Giving up [ was: Re: read-subvolume]

jdarcy at redhat.com (Jeff Darcy) · Wed, 10 Jul 2013 08:58:10 -0400

On 07/10/2013 07:01 AM, Allan Latham wrote:
> I have a simple scenario and it just simply doesn't work. Reading over
> the network when the file is available locally is plainly wrong. Our
> application cannot take the performance hit nor the extra network traffic.

Another victim of our release process.  :(  Code was added to choose the local 
subvolume whenever possible in *June 2012* (commit 0baa65b6).  Further fixes 
and related changes, including a user-submitted patch to force this choice for 
sites with more complex needs, have gone in since then.  None of them have made 
it into a release yet, since 3.4 is still in beta and the changes have not been 
backported into 3.3.anything (including 3.3.1 which I see you were using).  All 
I can offer is an apology.

> 1. get a simple minimalist configuration working - 2 hosts and
> replication only.
> 2. make it bomb-proof.
> 2a. it must cope with network failures, random reboots etc.
> 2b. if it stops it has to auto-recover quickly.
> 2c. if it can't it needs thorough documentation and adequate logs so a
> reasonable sysop can rescue it.

This is one of my own pet peeves.  I will personally be working on the 
internals documentation soon, so users will at least have a chance of 
understanding what the often-cryptic log messages really mean.  Improvements to 
logging, event reporting, and so on are also ongoing, albeit slowly and not 
under my direct purview.

> 2d. it needs a fast validation scanner which verifies that data is where
> it should be and is identical everywhere (md5sum).

How fast is fast?  What would be an acceptable time for such a scan on a volume 
containing (let's say) ten million files?

> 3. make it efficient (read local whenever possible - use rsync
> techniques - remove scalability obstacles so it doesn't get
> exponentially slower as more files are replicated)

Can you explain "exponentially"?  The time for a full scan should increase 
*linearly* with number of files.  That's bad enough, and it's why we're 
starting to get away from reliance on full scans in favor of logging or 
journaling approaches, but if you're seeing exponential behavior then something 
is amiss.

> 4. when that works expand to multiple hosts and clever distribution
> techniques.

That would be a fine sentiment for a new project, but it's not really an option 
when there are already thousands of users relying on the "clever distribution 
techniques" and many other features in production.  We do have to fix their 
bugs too, so we can't devote all of our resources to improving or 
reimplementing replication.  Believe me, I wish we could.

Thank you for your constructive feedback.  I hope that we can use it to make 
things better for everyone.

■ DATASET EXTRACT
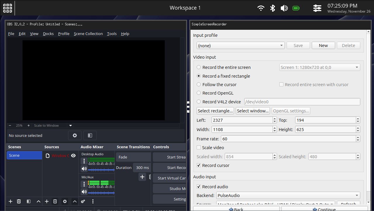This screenshot has width=374, height=211.
Task: Click the Select rectangle... button
Action: (215, 111)
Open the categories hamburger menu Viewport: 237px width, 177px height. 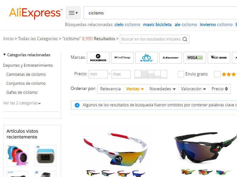pos(73,13)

■ AIM OF THE EXERCISE
Rewrite the reply between "Another victim of" and "to auto-recover quickly.", inclusive, swapping "subvolume" for "brick". The data come from a separate, unrelated source.

■ OUTPUT BELOW
Another victim of our release process.  :(  Code was added to choose the local 
brick whenever possible in *June 2012* (commit 0baa65b6).  Further fixes 
and related changes, including a user-submitted patch to force this choice for 
sites with more complex needs, have gone in since then.  None of them have made 
it into a release yet, since 3.4 is still in beta and the changes have not been 
backported into 3.3.anything (including 3.3.1 which I see you were using).  All 
I can offer is an apology.

> 1. get a simple minimalist configuration working - 2 hosts and
> replication only.
> 2. make it bomb-proof.
> 2a. it must cope with network failures, random reboots etc.
> 2b. if it stops it has to auto-recover quickly.